▸ **RECORDS SUPPLIED**:
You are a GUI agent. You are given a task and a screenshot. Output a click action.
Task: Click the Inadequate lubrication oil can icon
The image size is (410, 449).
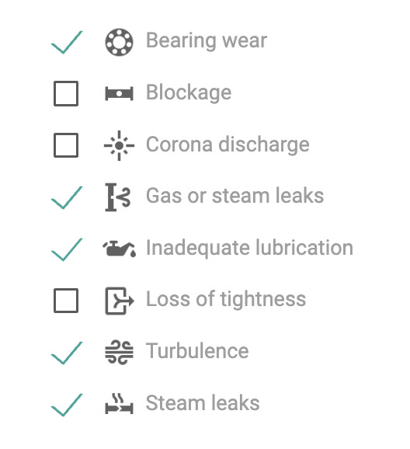pyautogui.click(x=119, y=249)
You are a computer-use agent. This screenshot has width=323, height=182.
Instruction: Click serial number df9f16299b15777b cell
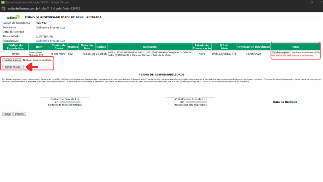point(224,54)
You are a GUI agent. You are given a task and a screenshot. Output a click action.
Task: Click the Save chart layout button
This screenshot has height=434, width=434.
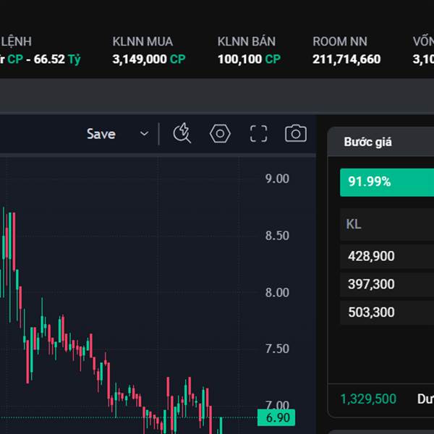(101, 134)
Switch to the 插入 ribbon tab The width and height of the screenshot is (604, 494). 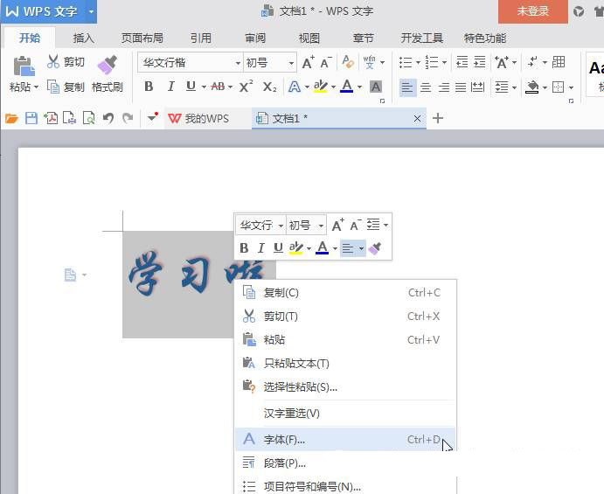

▸ **PROBLEM STATEMENT**: Transcribe each record exactly as it stands, setting aside any pictures.

▸ **ANSWER BELOW**:
You are a GUI agent. You are given a task and a screenshot. Output a click action.
Task: Click the Inadequate lubrication oil can icon
The image size is (410, 449).
pyautogui.click(x=119, y=249)
You are a computer-use agent. This screenshot has width=323, height=182.
Instruction: Click serial number df9f16299b15777b cell
point(224,54)
You are a GUI agent. You are given a task and a screenshot. Output a click action.
Task: Click the Save chart layout button
This screenshot has height=434, width=434.
(101, 134)
Switch to the 插入 ribbon tab The width and height of the screenshot is (604, 494). 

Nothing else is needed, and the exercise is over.